“The light that burns twice as bright burns half as long” is a saying often heard in remembrance of those who’ve achieved so much in so little time.
If that were ever so true, it would certainly apply to Quinton MacDonell, one of Sooke’s most talented young athletes, who, on July 23, passed away at the Royal Jubilee hospital with his parents by his side, following an eight-month battle with cancer.
He was only 19 years old.
Born Quinton William MacDonell to Don MacDonell and Sheryl Mae MacDonell, he already showed signs of a gifted nature in his early years by way of his stellar academic abilities and active approach towards sports.
And even though he often outshined those around him, he never much liked being in the spotlight, said Don MacDonell, his father.
“He just wanted his accomplishments speak for themselves,” MacDonell said, adding his son had received honour roll all throughout high school.
Sports is where his heart truly went, regardless of what he was doing, his father added. This reflected in his willingness to compete and take part in all kinds of sports in Sooke, notably hockey, soccer and fastball.
His love of sports particularly reflected in his desire to work at the SEAPARC — so much in fact that he volunteered over 190 hours, mostly towards teaching other youth skating and hockey. He was also thoroughly involved with the Sooke Minor Hockey Academy. This is where his silent way of leadership really shone through, recalls his mother.
“When he was in high school, he juggled SEAPARC, working at Village in the produce department and being at a leader at the Speedsource local gym,” she said. “That’s where he started developing his love for body-building and martial arts. He was all about sports and making friends that way.”
And always helping in some way. His mom recalls one time he didn’t come home once, when was spending most of his time at the SEAPARC.
“That night, I went to the arena and there he was on the ice with a little girl. He was helping her learn to skate. I went to the board and I said, ‘ Quinton, you told mom you were going to be home at five, and he just told me, ‘but mum, she can’t skate yet.’ He helped a lot of kids down there.”
Hockey brings up Quinton’s most memorable moments, not only though his involvement in the sport, but by way of his spirit of playing the game, said Kelly Lott, his hockey coach since he was just seven years old.
“He was a very competitive, determined young man. He took the game very seriously,” Lott said. “He had fantastic work ethics. His love of the game made everybody’s job in the coaching department very simple, because you could gain his attention by just saying it’s time to get on the ice.”
Lott added that Quinton always wanted a challenge; something new, something he’d never seen before. And even though his quiet nature carried on the same, his play on the ice was very different.
“He wasn’t a big voice in the change room, he wasn’t the big voice on the bench, but in his play, he commanded through and led through his actions,” he said. “He never stopped, whether it was win or lose, he would battle right to the end, because in his mind, if he stopped, then he’s already given up and lost.”
This personal drive to success went well past high school and sports — Quinton earned several scholarships, including one from the province.

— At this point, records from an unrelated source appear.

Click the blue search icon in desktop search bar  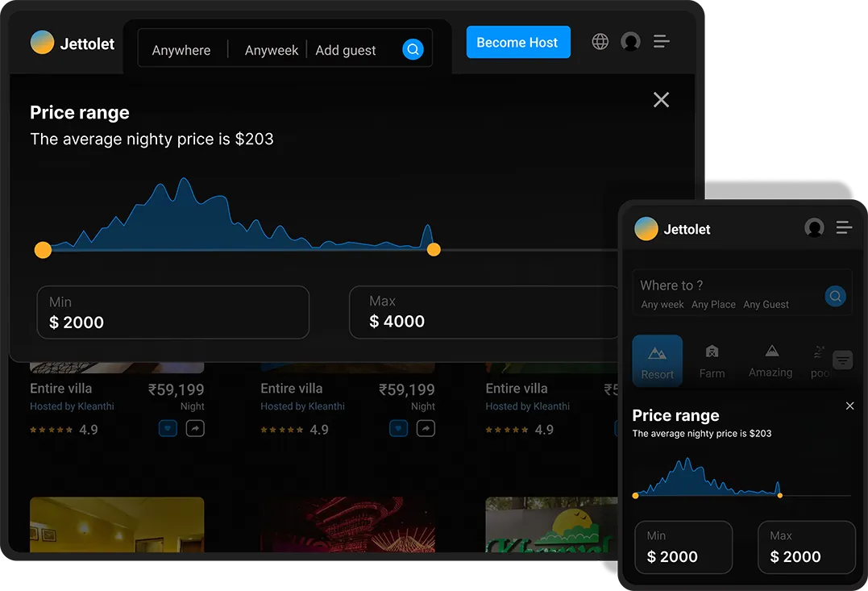(413, 49)
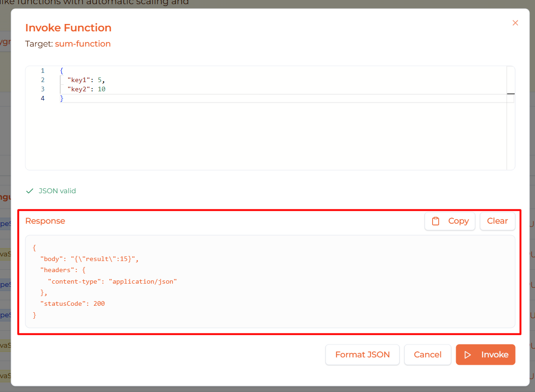Invoke the sum-function with current payload
535x392 pixels.
click(x=485, y=355)
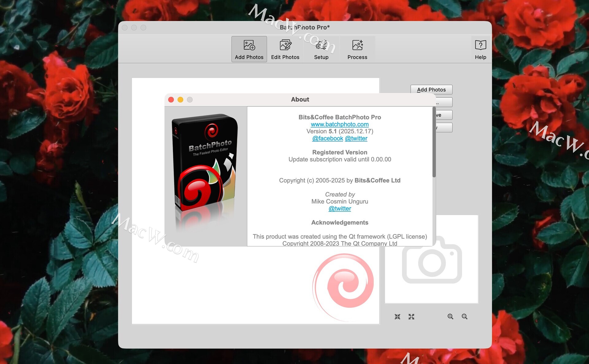589x364 pixels.
Task: Open the @facebook link
Action: pos(327,138)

After high school, he got into the University of Regina to earn his bachelor’s in police studies.
It was at this point, in December 2014, when his illness began, with what first appeared to be an eye infection.

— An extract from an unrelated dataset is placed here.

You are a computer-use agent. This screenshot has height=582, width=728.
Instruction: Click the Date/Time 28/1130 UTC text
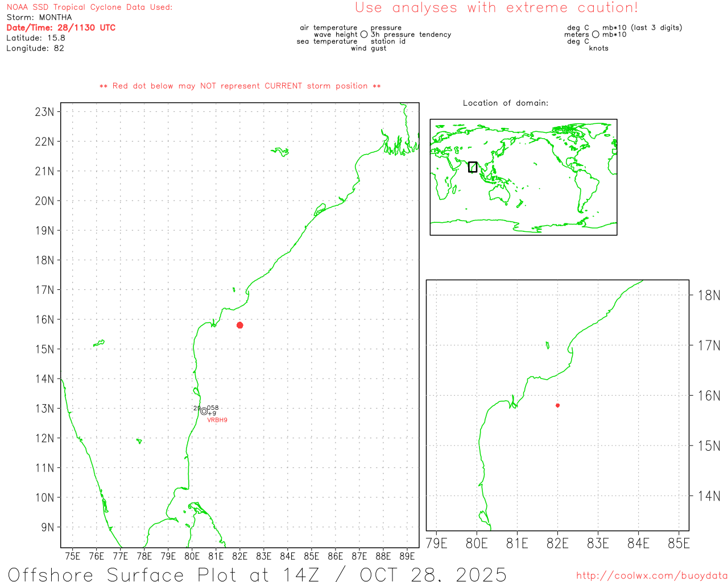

Even with one eye, he still managed to finish his exams and successfully complete a semester, noted his mother. Following another visit to an eye specialist, the news had come; a rare form of cancer had formed around his eye.

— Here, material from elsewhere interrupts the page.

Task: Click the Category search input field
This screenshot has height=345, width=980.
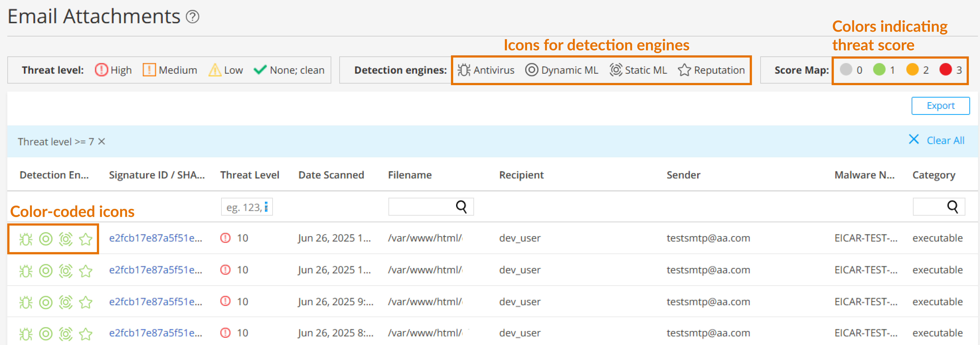Action: (930, 207)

Not that Quinton ever looked backward; despite his condition, his parents recall his ongoing positive spirit, especially when he spoke with his grandmother — also undergoing cancer treatment at the time — the two encouraged each other constantly, dating back to a time when she would constantly come to watch his hockey games.
Even on his last day, he showed such strength, recalls his mother.
“He kept saying, I’m going to get there mom, I’ll get there.”
“He was positive right to the end; he kept saying, ‘mom, we’re going to beat this. We were three months in Vancouver, him and I,” she said. “He said to me, ‘I love you mom. Take care of yourself.’ Now we have to go on and show that strength as well.”
The Sooke community took a big hit when news of Quinton’s progressing illness first appeared. Back in February, all local hockey coaches held a special match at the SEAPARC to raise money for the MacDonell family, with one donor giving $1,000 in one shot.
“The Sooke community went above and beyond what anyone could ever expect. Not just the businesses, but everybody,” Don MacDonell said.
A special celebration will be held for Quinton on Friday, Aug. 7, at 2 p.m. at his favourite place, the SEAPARC. The MacDonells hope that anyone whose heart was touched by Quinton will attend.